Could every entry be set down once more, exactly as given?

━━━ Source records

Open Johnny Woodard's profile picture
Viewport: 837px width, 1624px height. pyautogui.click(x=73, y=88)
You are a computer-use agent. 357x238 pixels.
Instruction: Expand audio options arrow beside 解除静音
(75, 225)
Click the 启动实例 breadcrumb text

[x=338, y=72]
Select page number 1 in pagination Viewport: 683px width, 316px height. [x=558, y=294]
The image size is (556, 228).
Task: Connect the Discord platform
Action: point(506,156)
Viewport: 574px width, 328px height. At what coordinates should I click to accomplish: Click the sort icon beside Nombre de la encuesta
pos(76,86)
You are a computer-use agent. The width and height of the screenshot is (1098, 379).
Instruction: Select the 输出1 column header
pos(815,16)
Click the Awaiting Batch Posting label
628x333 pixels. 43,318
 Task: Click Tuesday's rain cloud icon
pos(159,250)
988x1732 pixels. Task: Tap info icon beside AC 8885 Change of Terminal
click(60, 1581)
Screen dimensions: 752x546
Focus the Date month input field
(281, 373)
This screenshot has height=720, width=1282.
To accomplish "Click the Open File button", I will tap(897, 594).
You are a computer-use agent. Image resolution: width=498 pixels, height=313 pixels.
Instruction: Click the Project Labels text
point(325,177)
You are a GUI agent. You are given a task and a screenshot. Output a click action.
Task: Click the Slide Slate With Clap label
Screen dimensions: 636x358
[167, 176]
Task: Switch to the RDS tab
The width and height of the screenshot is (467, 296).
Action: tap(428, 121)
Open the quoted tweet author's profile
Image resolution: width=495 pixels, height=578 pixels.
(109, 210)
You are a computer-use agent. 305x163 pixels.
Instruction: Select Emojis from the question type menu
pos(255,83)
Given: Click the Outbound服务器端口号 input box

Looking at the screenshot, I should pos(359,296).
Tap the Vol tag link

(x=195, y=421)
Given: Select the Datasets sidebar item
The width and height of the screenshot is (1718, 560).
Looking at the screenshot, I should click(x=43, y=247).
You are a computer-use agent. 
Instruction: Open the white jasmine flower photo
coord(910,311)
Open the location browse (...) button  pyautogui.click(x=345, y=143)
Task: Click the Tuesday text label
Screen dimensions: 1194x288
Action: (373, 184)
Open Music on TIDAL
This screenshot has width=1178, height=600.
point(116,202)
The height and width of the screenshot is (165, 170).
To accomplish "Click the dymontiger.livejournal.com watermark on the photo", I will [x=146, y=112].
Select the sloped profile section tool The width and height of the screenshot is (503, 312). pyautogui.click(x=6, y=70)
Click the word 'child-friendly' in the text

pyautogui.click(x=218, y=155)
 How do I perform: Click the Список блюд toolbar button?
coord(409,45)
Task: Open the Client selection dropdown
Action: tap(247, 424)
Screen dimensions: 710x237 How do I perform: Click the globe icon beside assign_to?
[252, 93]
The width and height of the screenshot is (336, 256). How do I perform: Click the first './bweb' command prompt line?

━━━━━━

Answer for this exercise:
Open Johnny Woodard's profile picture
Viewport: 837px width, 1624px height. pyautogui.click(x=73, y=88)
You are a computer-use agent. 357x238 pixels.
Instruction: Expand audio options arrow beside 解除静音
(75, 225)
Click the 启动实例 breadcrumb text

[x=338, y=72]
Select page number 1 in pagination Viewport: 683px width, 316px height. [x=558, y=294]
The image size is (556, 228).
Task: Connect the Discord platform
Action: point(506,156)
Viewport: 574px width, 328px height. At what coordinates should I click to accomplish: Click the sort icon beside Nombre de la encuesta
pos(76,86)
You are a computer-use agent. The width and height of the screenshot is (1098, 379).
Instruction: Select the 输出1 column header
pos(815,16)
Click the Awaiting Batch Posting label
628x333 pixels. 43,318
 Task: Click Tuesday's rain cloud icon
pos(159,250)
988x1732 pixels. Task: Tap info icon beside AC 8885 Change of Terminal
click(60, 1581)
Screen dimensions: 752x546
Focus the Date month input field
(281, 373)
This screenshot has height=720, width=1282.
To accomplish "Click the Open File button", I will tap(897, 594).
You are a computer-use agent. Image resolution: width=498 pixels, height=313 pixels.
Instruction: Click the Project Labels text
point(325,177)
You are a GUI agent. You are given a task and a screenshot. Output a click action.
Task: Click the Slide Slate With Clap label
Screen dimensions: 636x358
[167, 176]
Task: Switch to the RDS tab
The width and height of the screenshot is (467, 296).
Action: tap(428, 121)
Open the quoted tweet author's profile
Image resolution: width=495 pixels, height=578 pixels.
(109, 210)
You are a computer-use agent. 305x163 pixels.
Instruction: Select Emojis from the question type menu
pos(255,83)
Given: Click the Outbound服务器端口号 input box

Looking at the screenshot, I should pos(359,296).
Tap the Vol tag link

(x=195, y=421)
Given: Select the Datasets sidebar item
The width and height of the screenshot is (1718, 560).
Looking at the screenshot, I should click(x=43, y=247).
You are a computer-use agent. 
Instruction: Open the white jasmine flower photo
coord(910,311)
Open the location browse (...) button  pyautogui.click(x=345, y=143)
Task: Click the Tuesday text label
Screen dimensions: 1194x288
Action: (373, 184)
Open Music on TIDAL
This screenshot has width=1178, height=600.
point(116,202)
The height and width of the screenshot is (165, 170).
To accomplish "Click the dymontiger.livejournal.com watermark on the photo", I will [x=146, y=112].
Select the sloped profile section tool The width and height of the screenshot is (503, 312). pyautogui.click(x=6, y=70)
Click the word 'child-friendly' in the text

pyautogui.click(x=218, y=155)
 How do I perform: Click the Список блюд toolbar button?
coord(409,45)
Task: Open the Client selection dropdown
Action: tap(247, 424)
Screen dimensions: 710x237 How do I perform: Click the globe icon beside assign_to?
[252, 93]
The width and height of the screenshot is (336, 256). How do I perform: Click the first './bweb' command prompt line?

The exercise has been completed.